By JiJi Russell
As I talked to friends, colleagues, family members, and even near-strangers last month, I noticed the potency of our emotions as we traversed the holiday season together. There is so much to bring forth: the social events; the finding and offering of gifts; the meals we prepare and share; the charities where we offer our time or money; events at our churches, our schools. It seems we want to do so much in such a short timeframe. And even if it’s in the name of good causes and fun times, it can often deplete our reserves. It can leave us physically and emotionally spent.
In last month’s article, “Give Yourself a Gift,” I offered five short practices that might help bring greater balance, energy, and/or clarity to you during the hustle-bustle of the season. The focus was inward.
This month, as we enter a new year, we focus on reaching outward—to the places where we worship, play, and serve others. These are our healing places. When we unite behind a shared cause or interest, we have an opportunity to offer support and direct our creativity and skills toward a positive end. Finding time to spend in our groups is as important as finding time to spend alone. In addition to helping others, it cannot be overestimated for its ability to uplift ourselves.
For me, there’s my office team, which is involved in a plethora of community service efforts; the book club of like-minded moms, who enjoy good food and lively discussions together; a wondrous women’s healing circle I am part of, which takes me further along my own path to understand the powers of healing. All of these groups offer a bright spot in my life, and can give me a boost when I feel depleted.
This is a fine time of year to think about the groups that are meaningful to you. It does not matter how formal or informal these groups may be. Group involvement raises me up personally and, I believe, helps me be a more compassionate and caring person. Simply being part of a group can bring you closer to your innate joy—not to mention the good we do for our community when we do something together.
If you feel a little disconnected—to the point where it’s hard to imagine how to connect, think about where you already feel the most attraction.
If you attend church, chances are there is a group in your church that serves the elderly, homeless, disabled, or other people. Often, simply offering your time and compassion is all it takes to make a difference. There are many community groups who also help in this way.
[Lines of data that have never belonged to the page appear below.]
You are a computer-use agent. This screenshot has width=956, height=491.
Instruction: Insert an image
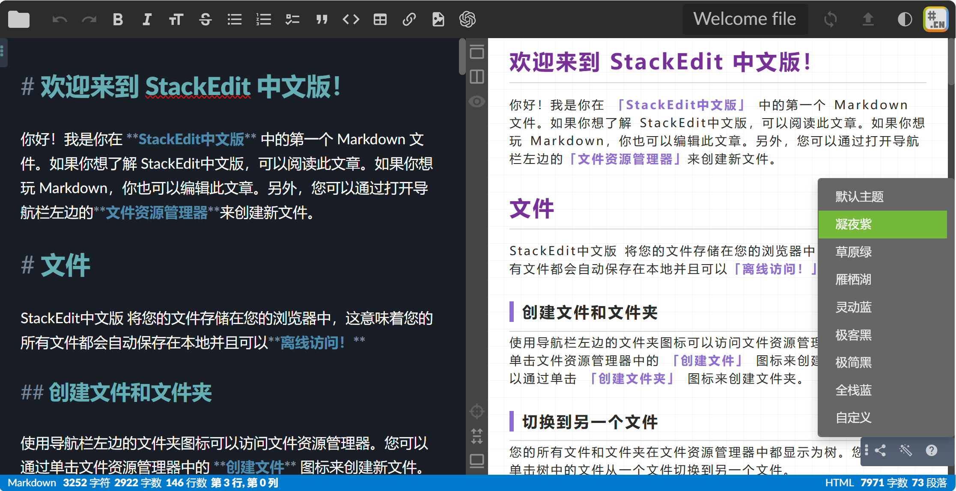(438, 19)
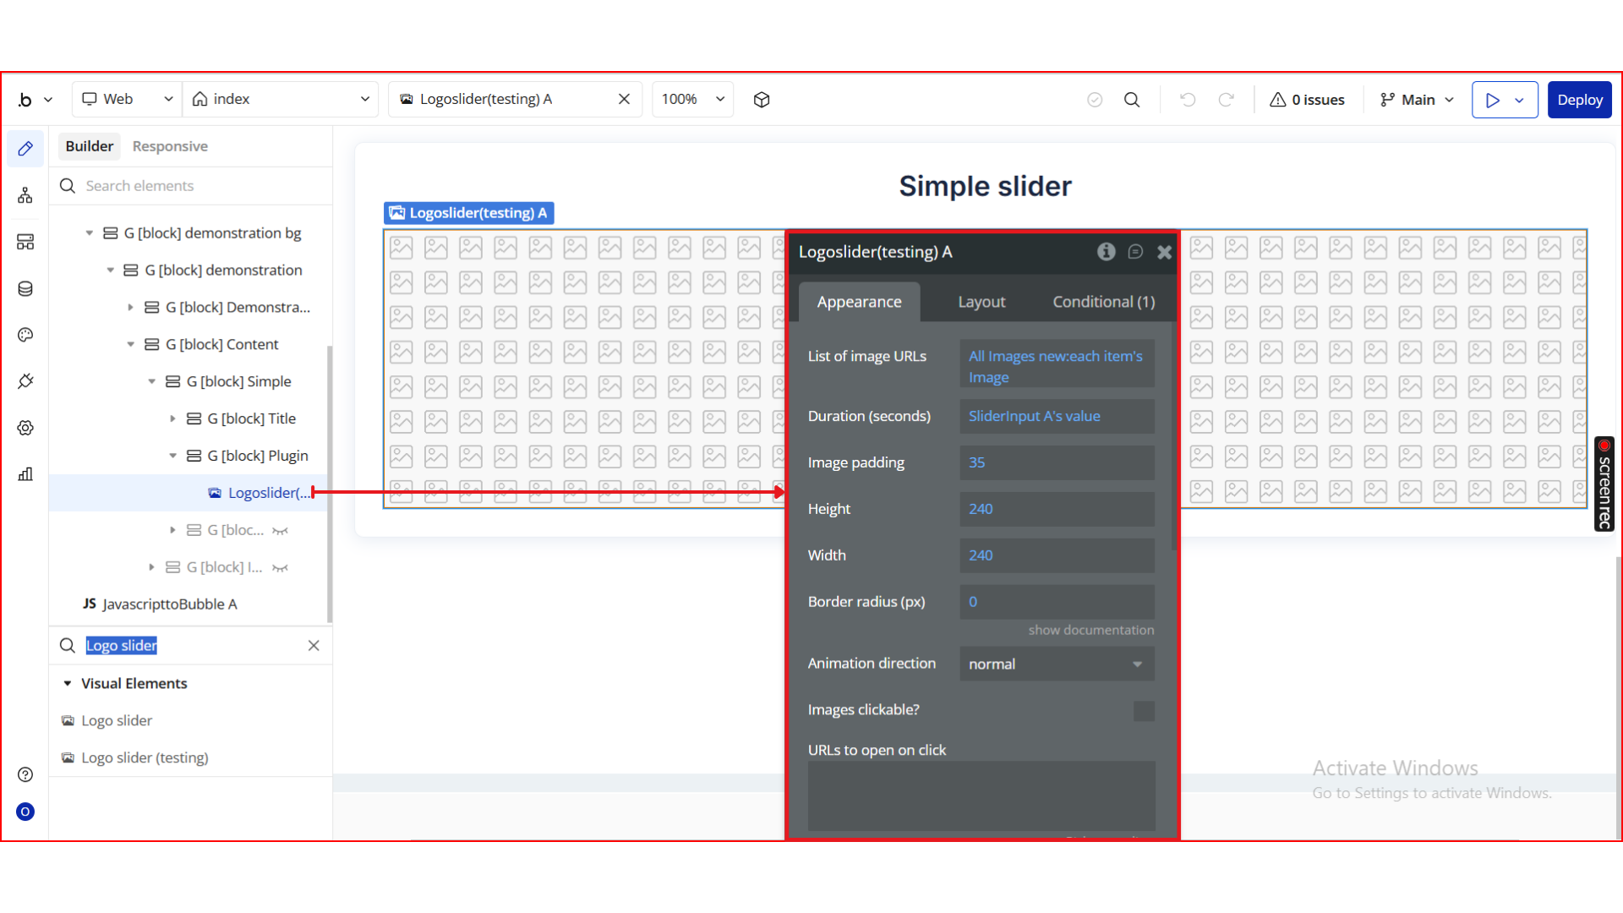The width and height of the screenshot is (1623, 913).
Task: Open the Plugins plug icon
Action: (x=25, y=381)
If you are interested in the study of the Bible or other spiritual texts and traditions, you might find or form a study group.
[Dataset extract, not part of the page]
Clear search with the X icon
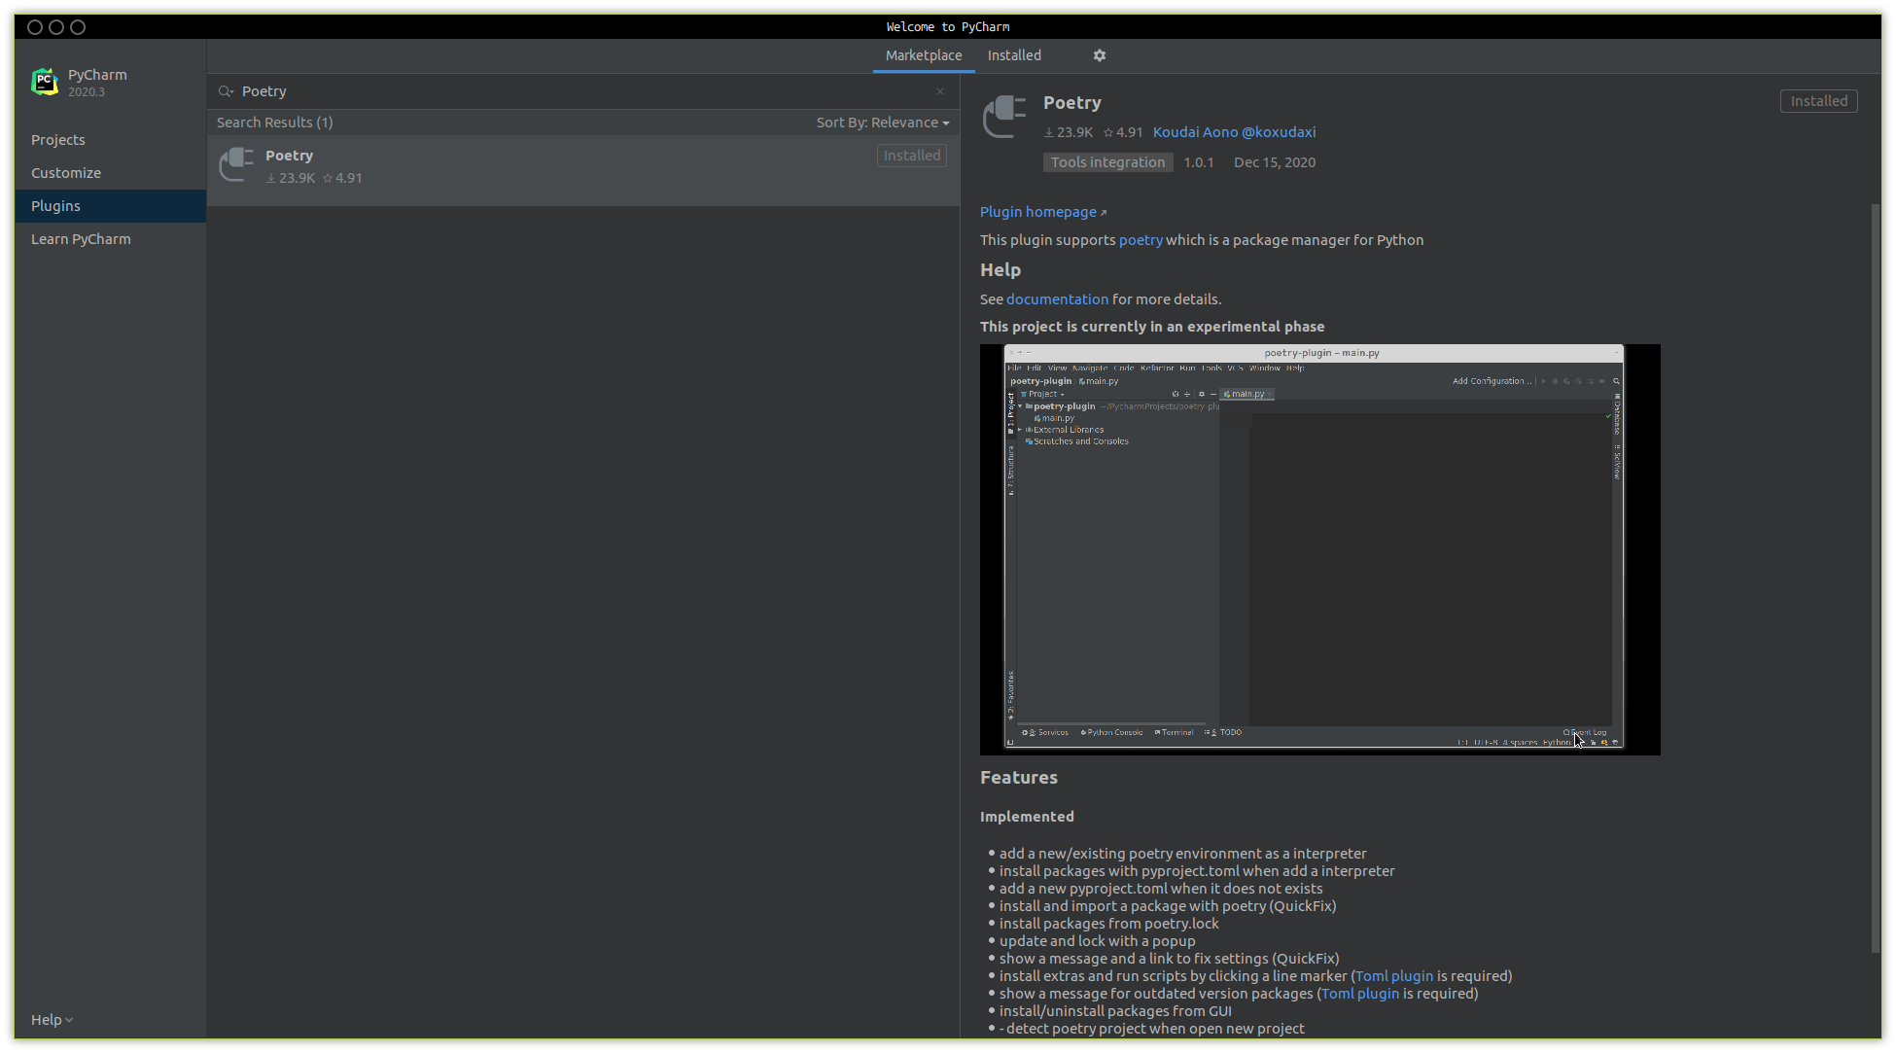Screen dimensions: 1896x1053 click(x=939, y=91)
Share your talents with others who enjoy a particular medium or creative expression—or learn something brand new to you. From quilting groups, painters clubs, singing ensembles, there are so many ways to express your creativity in community. Check out the schedule at Opus Oaks in Berryville for starters.
Or find a group of people who share a common interest. Are you a collector? A Civil War enthusiast? Are you a sometimes stamp collector; or do you enjoy foreign languages, old movies, sports; cooking, or gardening? Sometimes our solitary pursuits are the perfect avenue to finding others and enjoying time to discuss, share, and work together.
In the various healing arts-related roles I play in my life, I see and hear of so much suffering. The suffering of any person always poses difficult questions for the one affected and the ones who bear witness. What can we do to help bring some relief? What have we learned? How shall we move forward? It seems we cannot ever “know” the answers until we experience difficulty, either directly or in a support role.
As the pace of life and the challenges become ever more complex—both personally and as a community—I believe it is incumbent upon us to create more positive “handles” to hold onto. It helps to recognize the power of support within groups of friends, family, co-workers, church members, all uniting behind causes or ideas that raise us up. Would we be more stable if more people did this? Would we look out for each other more frequently? Would we experience more joy in life? Would our collective emotions rise up?
I believe the answer is, “Yes.” I hope you can find or create a circle of healing, service, prayer, or meditation—a positive place for you and your group members to do good things.
Have fun discovering (or re-discovering) what makes you feel happy and connected. And may your work together echo outward into our community and the world.